## BEGIN DATA PROVIDED
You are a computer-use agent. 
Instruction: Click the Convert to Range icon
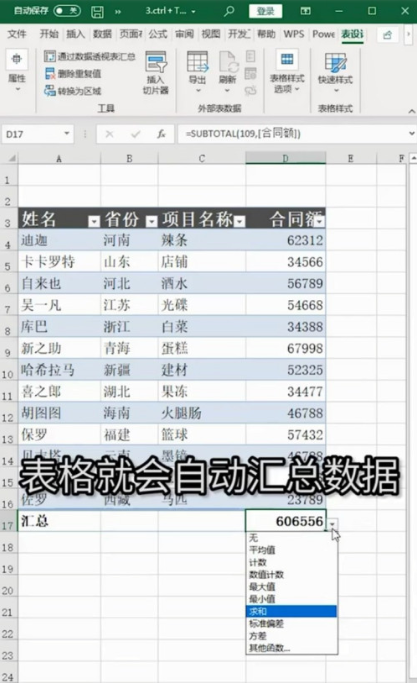[50, 91]
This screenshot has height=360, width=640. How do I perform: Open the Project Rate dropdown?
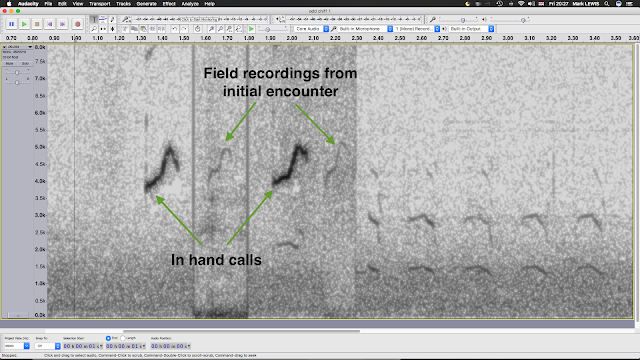click(x=17, y=346)
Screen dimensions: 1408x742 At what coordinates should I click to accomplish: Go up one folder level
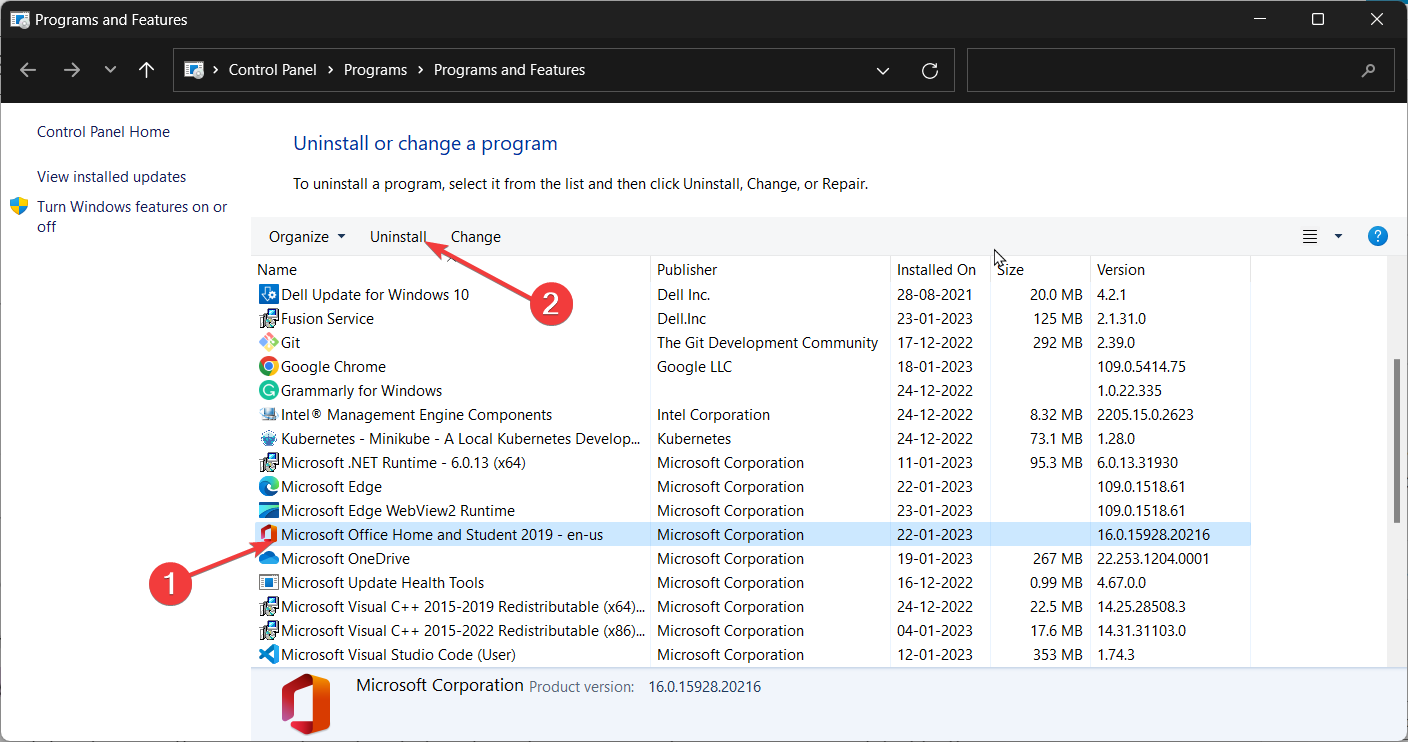click(147, 70)
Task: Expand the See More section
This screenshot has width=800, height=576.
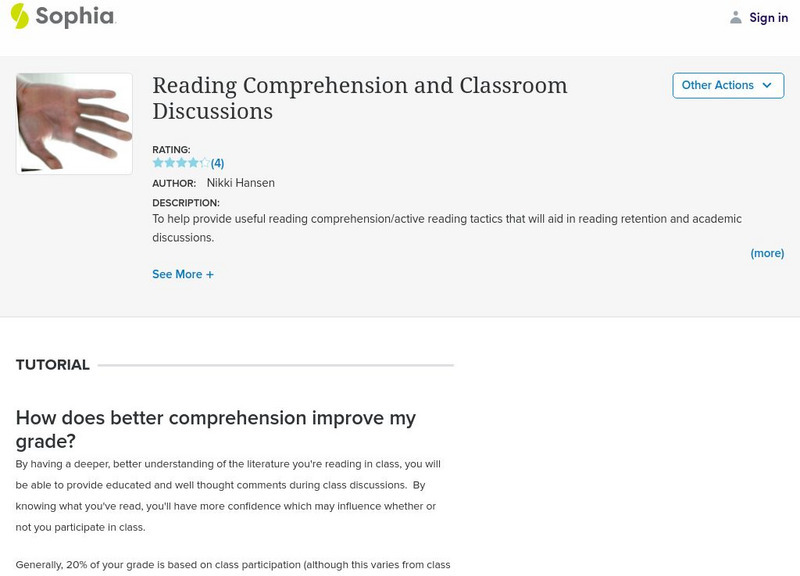Action: click(x=177, y=274)
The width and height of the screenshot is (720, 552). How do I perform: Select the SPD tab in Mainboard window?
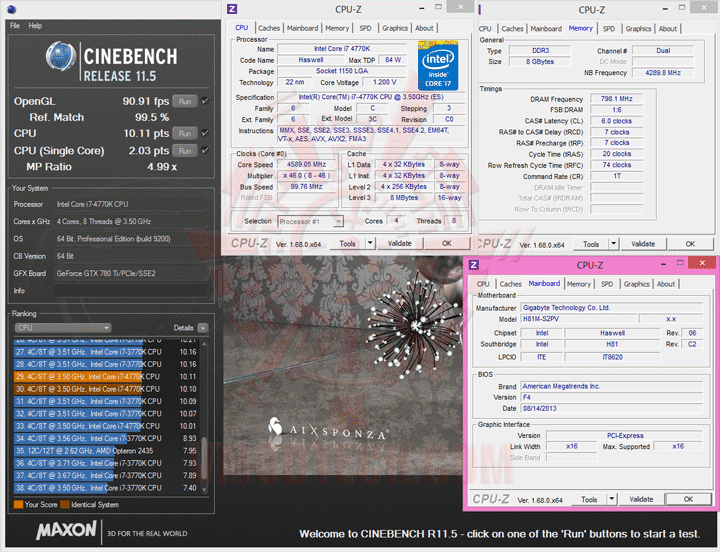607,284
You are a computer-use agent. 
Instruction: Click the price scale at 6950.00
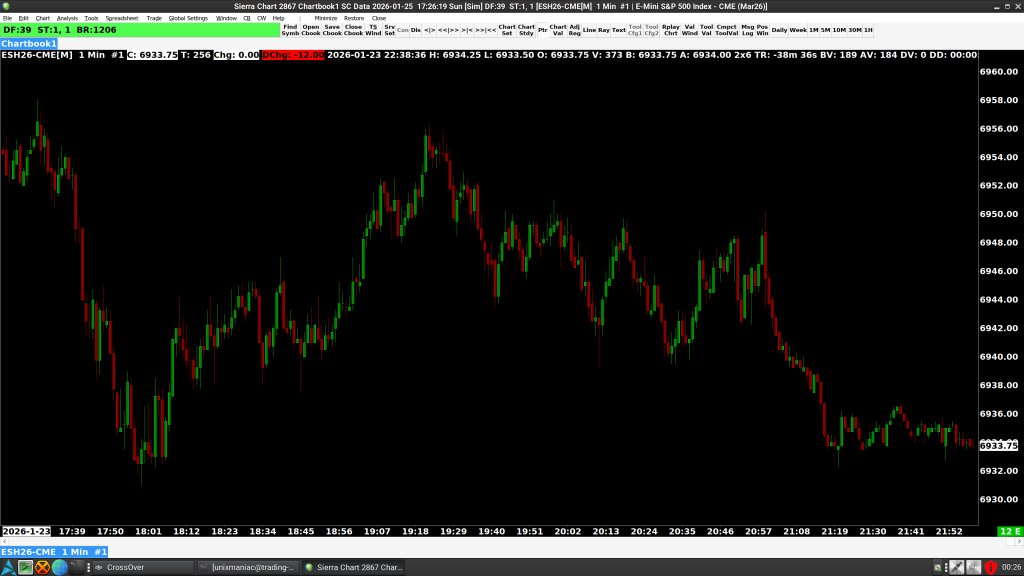[x=998, y=214]
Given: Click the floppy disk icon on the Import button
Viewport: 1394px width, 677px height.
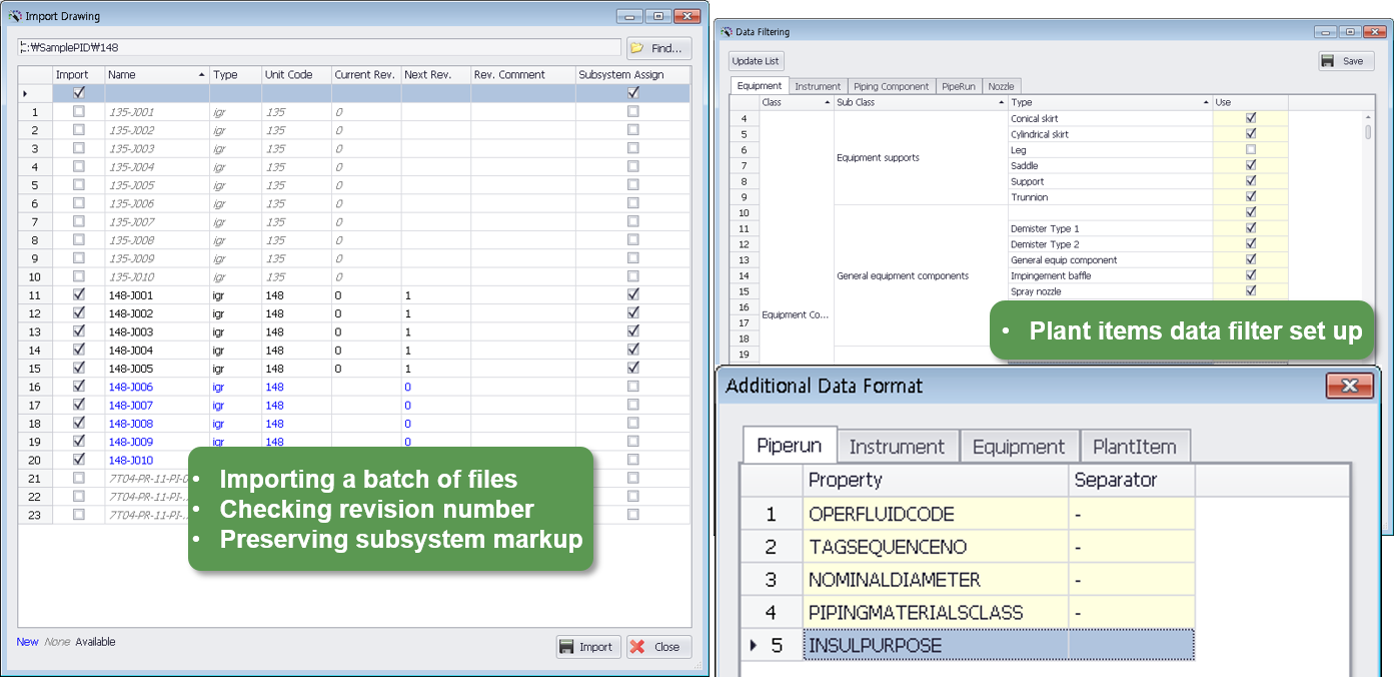Looking at the screenshot, I should click(570, 646).
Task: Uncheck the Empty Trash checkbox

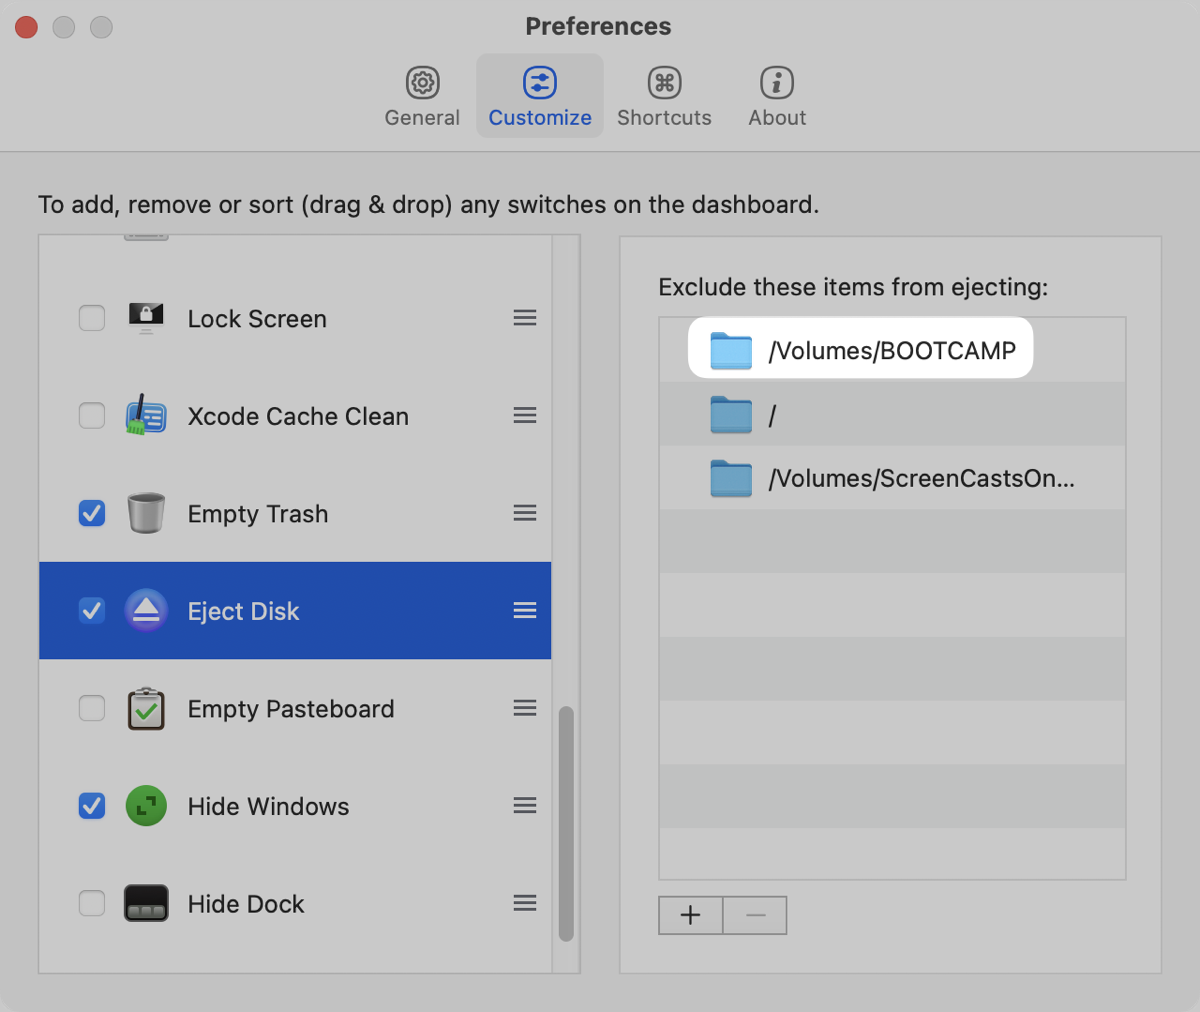Action: pyautogui.click(x=92, y=513)
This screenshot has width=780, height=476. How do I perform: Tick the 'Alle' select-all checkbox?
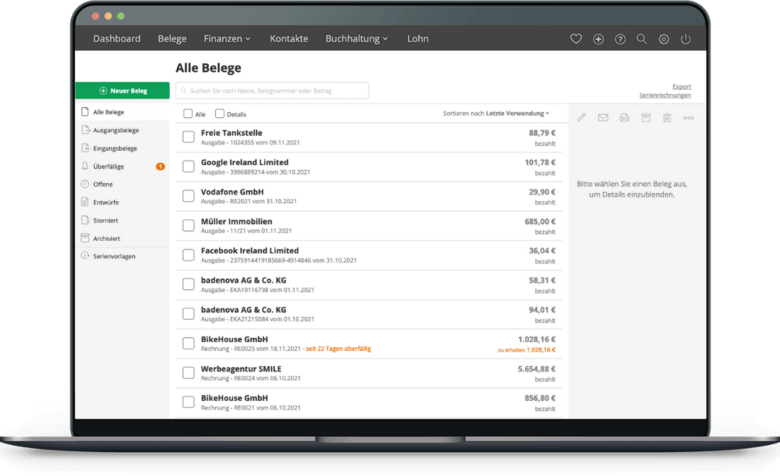click(188, 114)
## END DATA PROVIDED
> _DIRECTION_
Rewrite the data from the first line through the line containing "click(x=17, y=346)", replacing "icon" with "button" and changing nothing else. Omit the pictures.

> _COMPLETED TASK_
You are a computer-use agent. 
Instruction: Click the Convert to Range button
[50, 91]
This screenshot has height=360, width=640. How do I perform: Open the Project Rate dropdown?
click(x=17, y=346)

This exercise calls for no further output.